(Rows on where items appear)
###
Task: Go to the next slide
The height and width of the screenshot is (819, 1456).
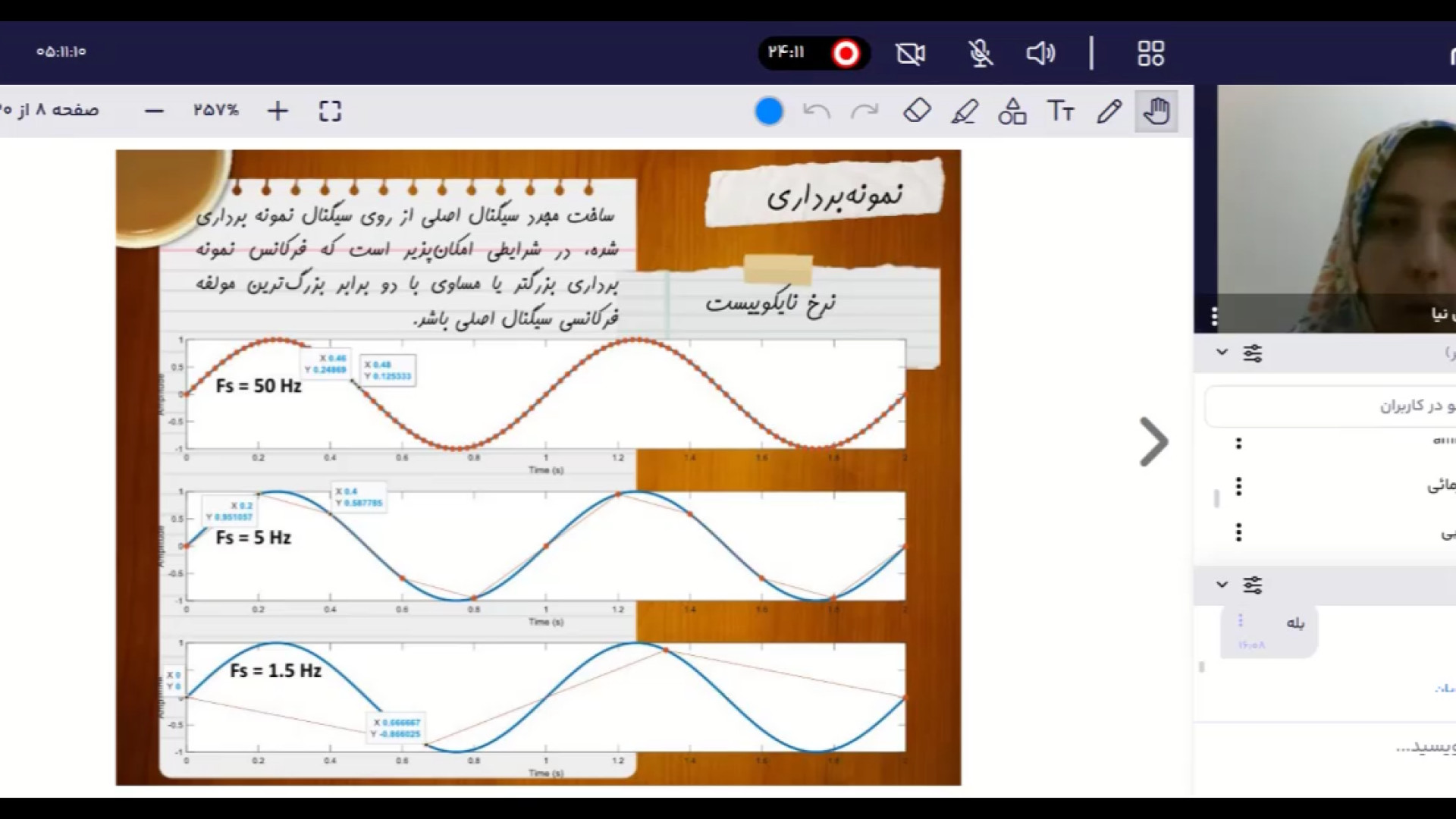Action: click(1153, 441)
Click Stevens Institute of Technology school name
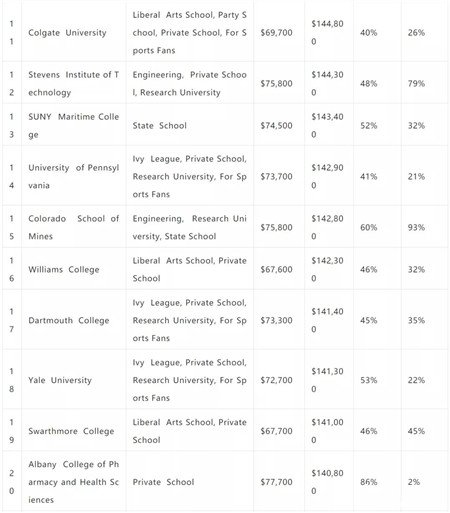This screenshot has height=513, width=450. tap(73, 83)
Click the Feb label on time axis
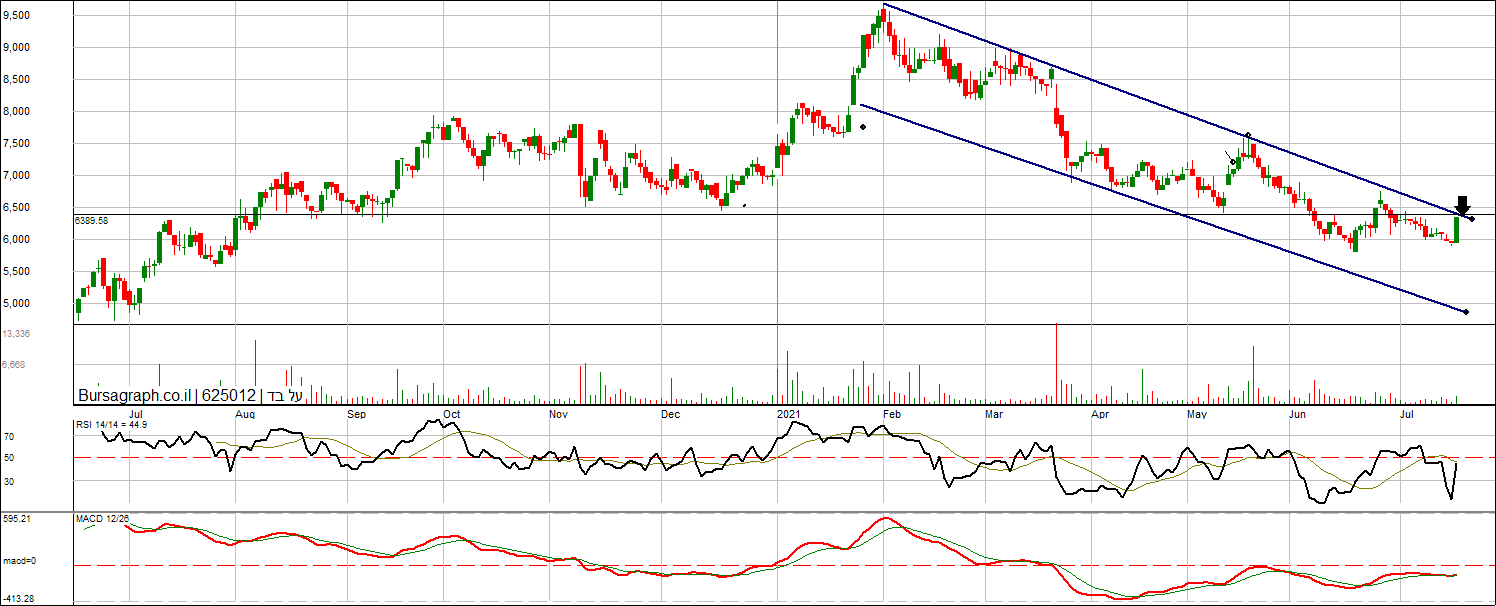The height and width of the screenshot is (606, 1496). tap(892, 413)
###
[TASK REQUIREMENTS] Quote all the rows above word for word, leaving out the pictures.

[COMPLETE OUTPUT]
Task: Go to the next slide
The height and width of the screenshot is (819, 1456).
Action: click(1153, 441)
Click Stevens Institute of Technology school name
This screenshot has height=513, width=450. tap(73, 83)
Click the Feb label on time axis
The height and width of the screenshot is (606, 1496). tap(892, 413)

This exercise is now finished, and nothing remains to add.